Laker fans are accustomed to hunkering down in front of the TV on Sunday afternoons in May to watch the purp and yellow do battle in the playoffs. Today, though, is more than a little different. If the champs lose, the season will be over, as will the magnificent coaching career of Phil Jackson. The collapse of the Lakers has happened with frightening speed. Most of us, I think, haven't really internalized the notion that the three-peat dream could end so quickly and ignominiously, with a sweep in the second round at the presumably sweaty hands of Mark Cuban.
But the Mavericks have no intention of waiting around for us. They've been fantastic in the playoffs and appear to be clearly better than the Lakers at this point. Their spacing, ball movement and shooting have been impeccable. They've refused to panic despite facing significant deficits in Games One and Three. And no one on the planet is playing as well as Dirk Nowitzki right now. I'd have no problem feeling happy for Dirk, who's always been kind of a thinking man's NBA superstar, if he weren't ruthlessly gutting a team near and dear to my heart.
The challenges facing the Lakers are legion. Some of them are tactical. They need to be more organized and disciplined in their pick-and-roll defense. They somehow need to both challenge shooters more aggressively and limit the Mavs' dribble penetration. On offense, they have to remember that Andrew Bynum is on the floor and is good at scoring points. Also, it would be great if they made a three-pointer every now and then. Frankly there's not much reason to think they've managed to figure this all out since the end of Game Three on Friday night.

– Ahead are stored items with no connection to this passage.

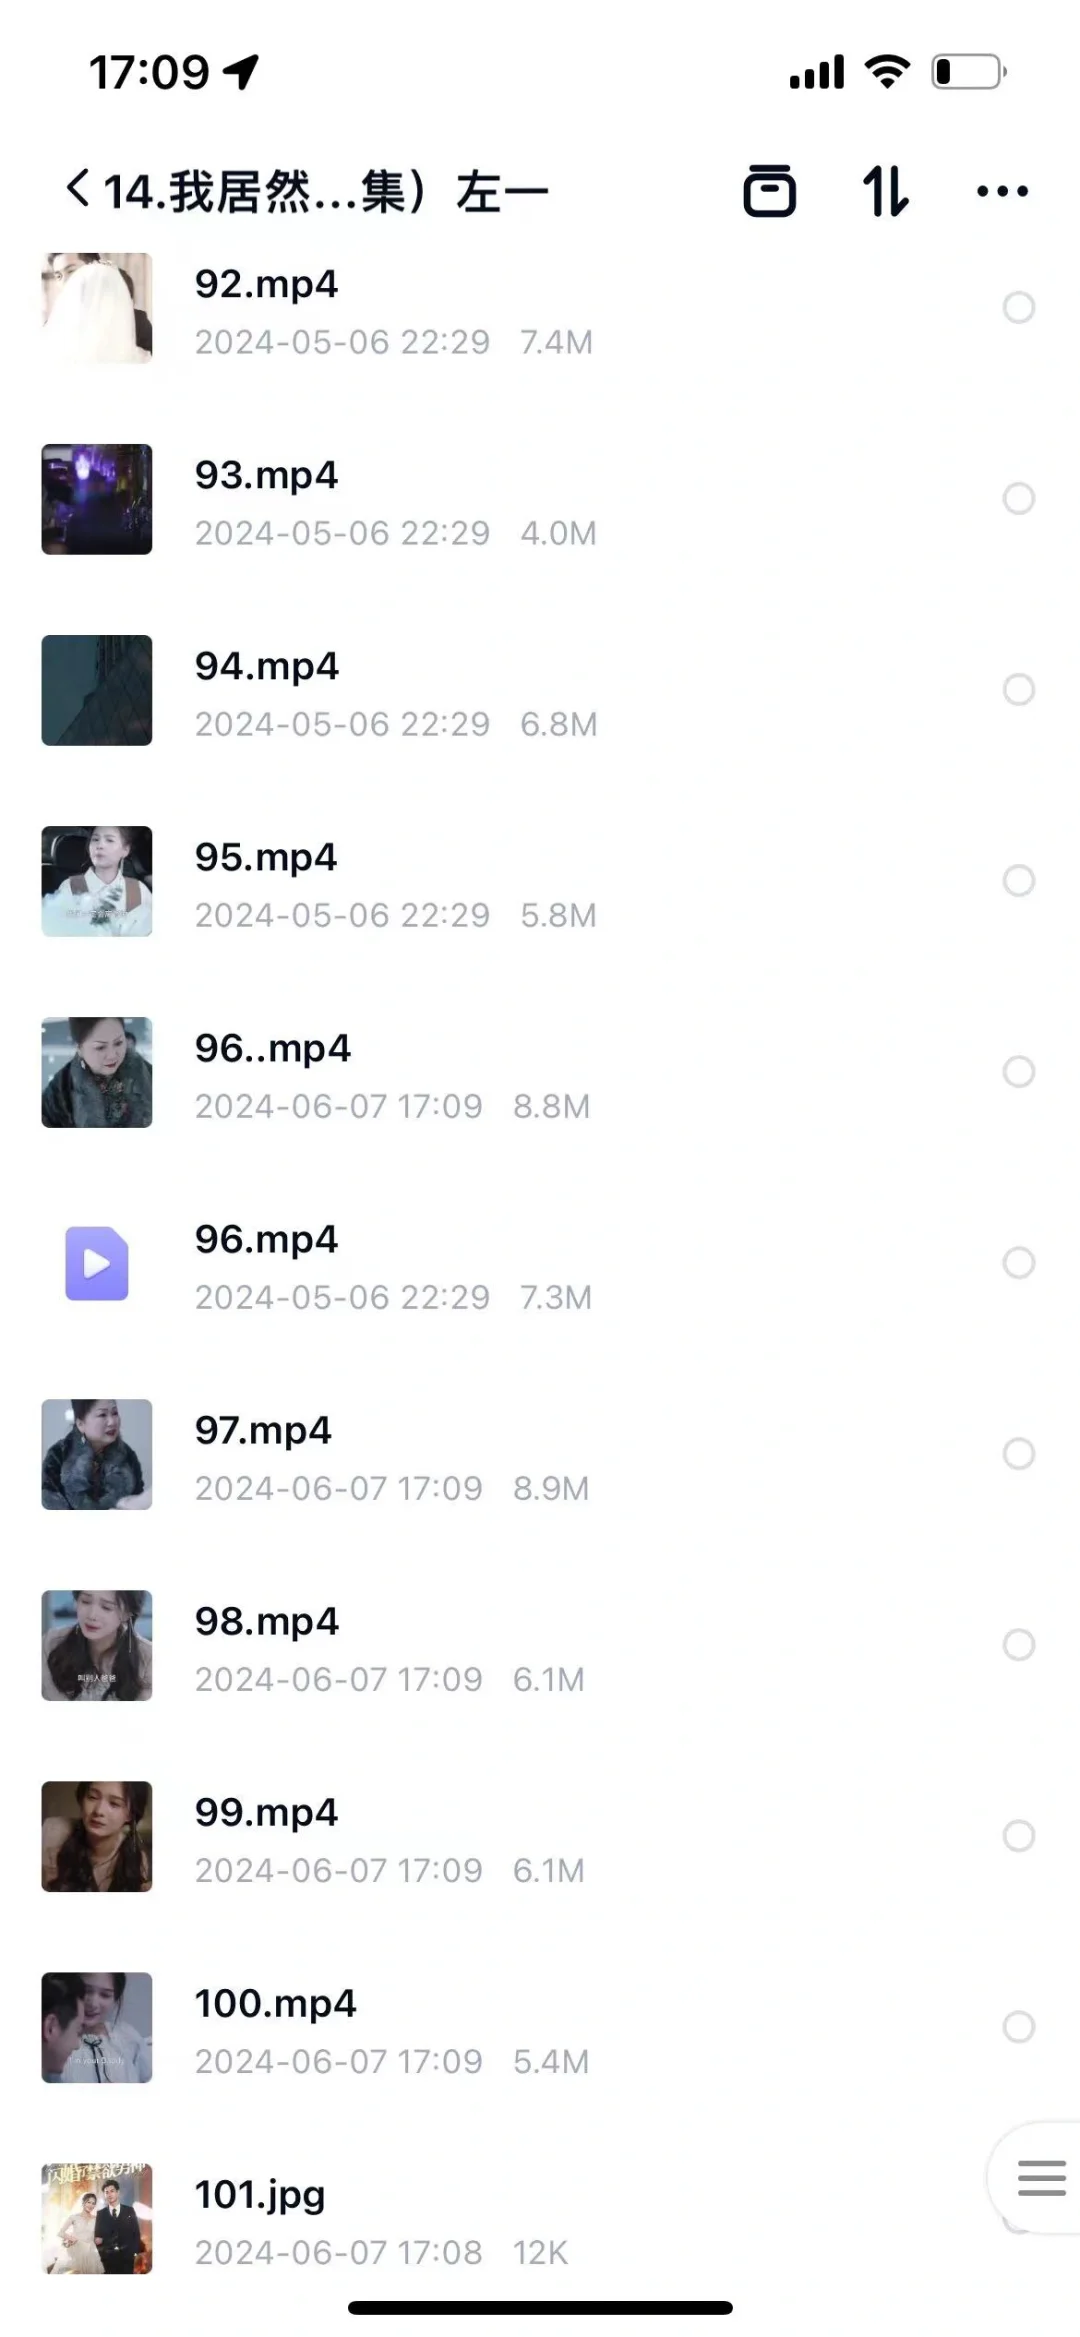Open the archive box icon in header
Image resolution: width=1080 pixels, height=2337 pixels.
point(769,190)
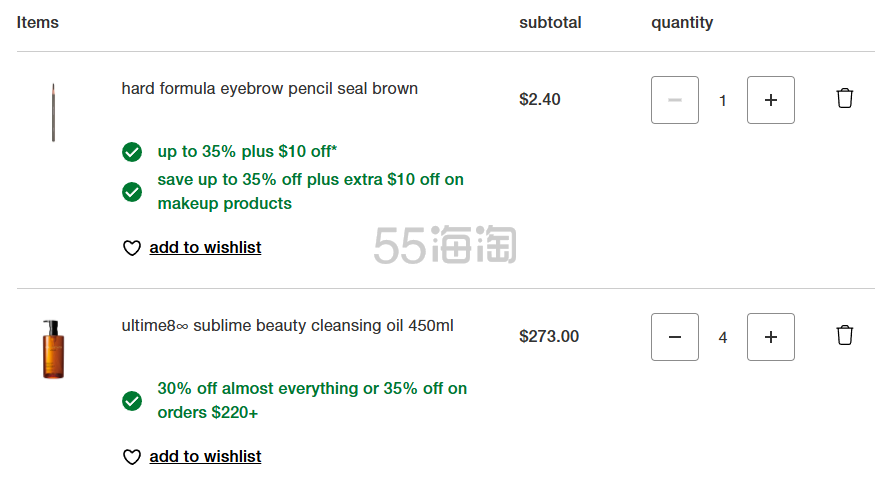Click the eyebrow pencil thumbnail image
This screenshot has width=890, height=490.
(53, 112)
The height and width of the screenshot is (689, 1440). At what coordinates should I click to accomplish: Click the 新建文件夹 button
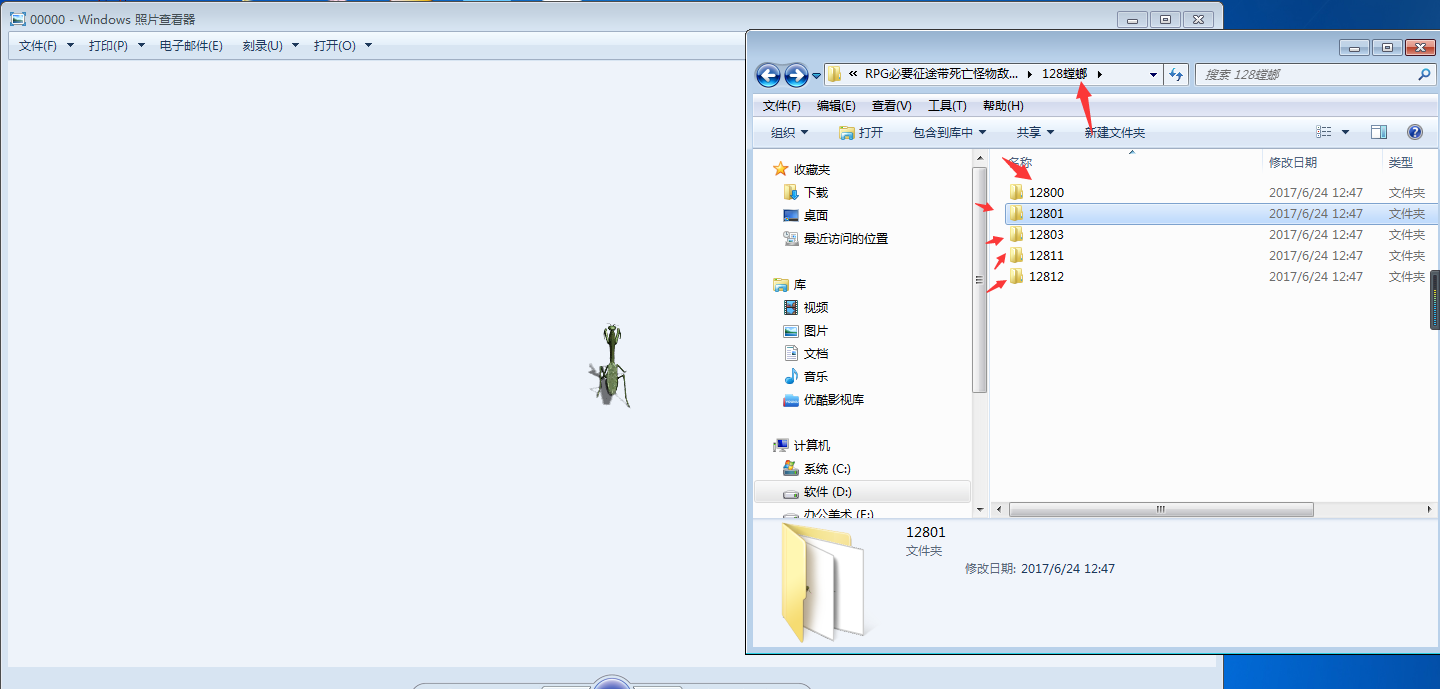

And some of the challenges are psychological. Knowing that they're down three games to zip, do they have the will to keep fighting? They're saying all the right things, and no doubt when they take the court today they'll believe they have a shot to climb back into the series. But what if the Mavs go up eight in the second quarter? At what point does a Dallas victory start to feel like a fait accompli, assuming it doesn't already? As we've documented over at Silver Screen and Roll, when the Lakers lose in the playoffs, they lose ugly. For Phil's sake, if for no other reason, every Laker has to commit himself to playing this one out like a professional. Anyone who feels like quitting, well... we shan't soon forget or forgive.
A couple things to look for early on this afternoon:
1. Who's in the Lakers' starting lineup? In the absence of Ron Artest on Friday night, Phil started Lamar Odom alongside Bynum and Pau Gasol. The combination worked pretty well, and it wouldn't surprise to see Phil stick with it and bring Ron off the bench. I wouldn't mind seeing Gasol come off the bench instead - he needs something to jolt him out of his weirdly disengaged state - but I don't think Phil will get quite that daring.
2. What's the Lakers' approach on offense? Are they taking their time and getting the ball down on the blocks? Or are guys hoisting up jumpers early in possessions? The latter will be a sign that they've mentally checked out and are looking for shortcuts. If that's the case, steel yourself for a Mavs blowout.